Head of legal, Greater China | Abbott
Aaron Shao
Head of legal, Greater China | Abbott
Area lead counsel, China | Abbott Laboratories
Beginning his legal career working on foreign direct investment initiatives in the Shanghai Free Trade Zone, Aaron Shao built on this valuable experience by progressing to a rewarding career in...
In what ways do you see the in-house legal role evolving in your region over the next few years?
I personally see the in-house legal as a role that organically integrates the functions of a business manager with the functions of a legal advisor. Therefore, an in-house legal counsel should always look at things from the perspectives of both a business leader and a lawyer, and more importantly, try to achieve an effective balance between the two. These are actually comprehensive challenges and tests posed to in-house counsels with regard to the understanding of the company’s business, legal professionalism, judgment and execution capabilities, and even insights and influencing powers. Accordingly, future in-house legal roles must be equipped with these mind-sets, capabilities as well as perspectives to be successful and competitive.
How do you suggest in-house lawyers build strong relationships with business partners?
Nowadays, in-house lawyers very often name ourselves as “business partners”. The first step to build partnership is to think and act like a partner. A partner takes ownership, cares about results, and shares responsibility and risks. In my own opinion, these are the primary criteria that we should apply to ourselves in seeking a true business partnership. In other words, to be true business partners, in-house lawyers must be willing and capable to take sufficient ownership. This ownership resides not only in providing technical legal advice, but more importantly, in understanding business needs and operations, observing and anticipating changing external environments, assessing practical risks, putting together necessary resources, making balanced decisions as well as standing behind those decisions to take preventive or remedial actions. It is out of such sharing of ownership that in-house lawyers win trust, support and partnership with business clients.
Have any new laws, regulations or judicial decisions greatly impacted your company’s business or your legal practice?
Abbott’s business covers nutrition, diagnostics, medical devices and branded generic pharmaceuticals. These industries are all highly regulated and monitored from both legal and compliance perspectives. Continuously more stringent laws and regulations pose constant challenges to the company and our legal work. In China recently, for example, various new legislative activities around safety, regulatory control, pricing and fair-competition as well as privacy and cybersecurity all call for focused attention, thorough study, precise judgment and active anticipation for in-house roles.

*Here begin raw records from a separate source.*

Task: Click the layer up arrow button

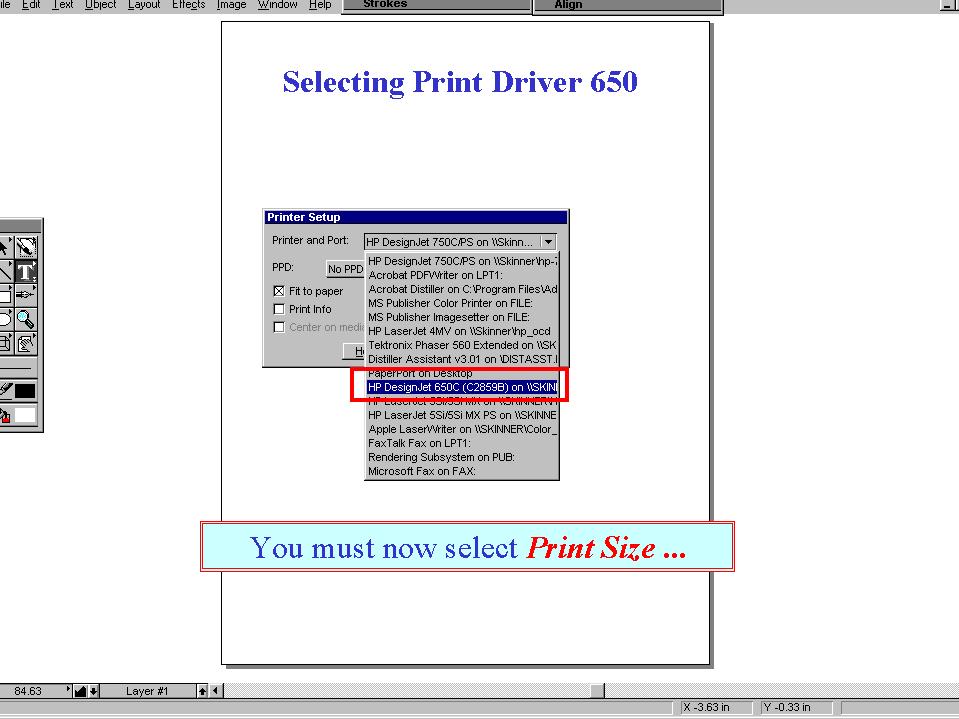Action: [202, 691]
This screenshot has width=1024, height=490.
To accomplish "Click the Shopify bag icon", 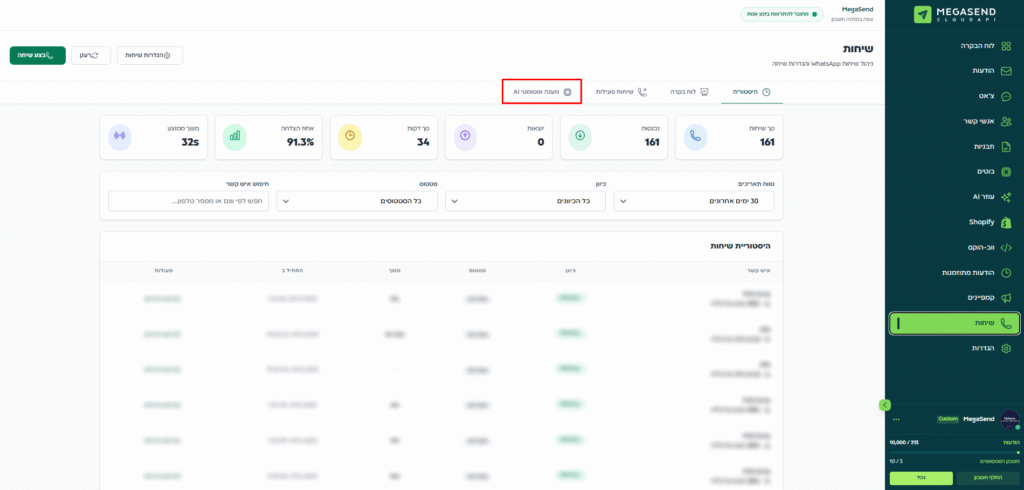I will tap(1006, 222).
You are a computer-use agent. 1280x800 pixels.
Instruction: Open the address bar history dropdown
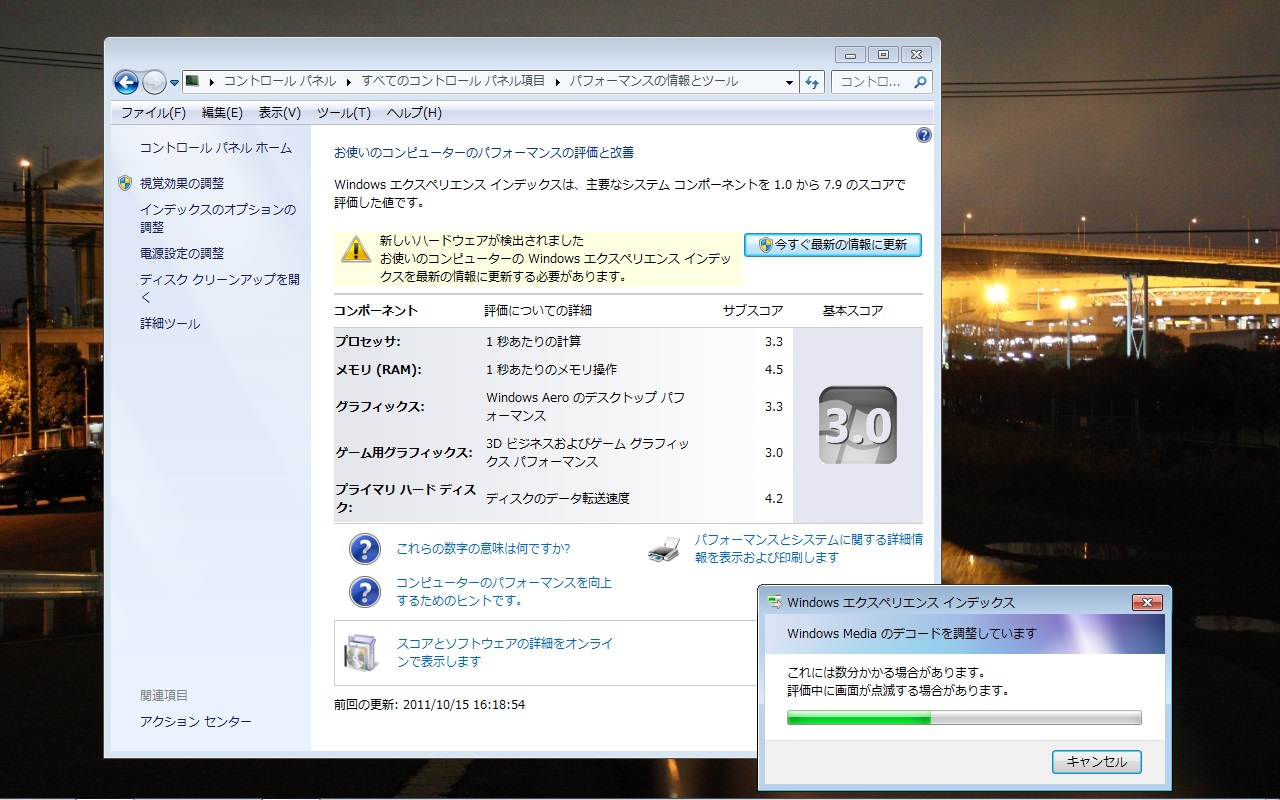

What would you say are the unique qualities required to be successful as an in-house lawyer in your industry?
We have already talked a lot about how to be a business partner and a good in-house counsel. I believe all of those elements are particularly true and necessary for an in-house lawyer role in a highly-regulated industry like healthcare with ever increasing competition and fast changing external environments. I just want to highlight another very critical quality – knowing and helping people understand where the redline is in a precise and practical fashion. Spotting the redline is seemingly not hard for lawyers but may not be the same in a quickly changing environment with significant legislative vagueness and business needs to match competition in the so-called “grey areas”. How to clearly and practically draw redlines, with a developing view, again, opens the dialogue of our prior discussions around ownership, business savviness, judgement, anticipation, external focus and influencing powers.
When selecting a law firm, what criteria do you evaluate the potential firms by?
The primary criteria we use is whether this law firm can contribute added value. We expect our own in-house team to be experts in the sectors we are in and the day-to-day matters we deal with. When we outsource, we do that for capacity and value, but mainly the latter. Any firm we select on a specific matter must prove they can add incremental value in an effective and efficient way to the work or thoughts of an existing expert team. It is not always apparent and easy, but that is what we need. Rather than packaging outsourcing based more on relationships, we tend to select different expert counsels on different matters for different needs. Needless to say, work quality, business or industry savviness, flexibility in fee structures and responsiveness are common requirements we also use to evaluate a law firm’s work and performance. In short, we cherish relationships but pay for added value.
Do you use any “legal tech” products and do you find them a helpful management device?
Like many other in-house teams or law firms, we use i-manage as a data and document storage base and a couple of legal research engines. We are working on using e-platforms more in storing and sharing information and good practices. We also look forward to seeing what and how AI technologies will be applied to the legal industry to enhance management and increase effectiveness and efficiency. At the same time, this trend (which is starting already) will also be a revolutionary challenge to all lawyers as to how to resume the value of the work we do.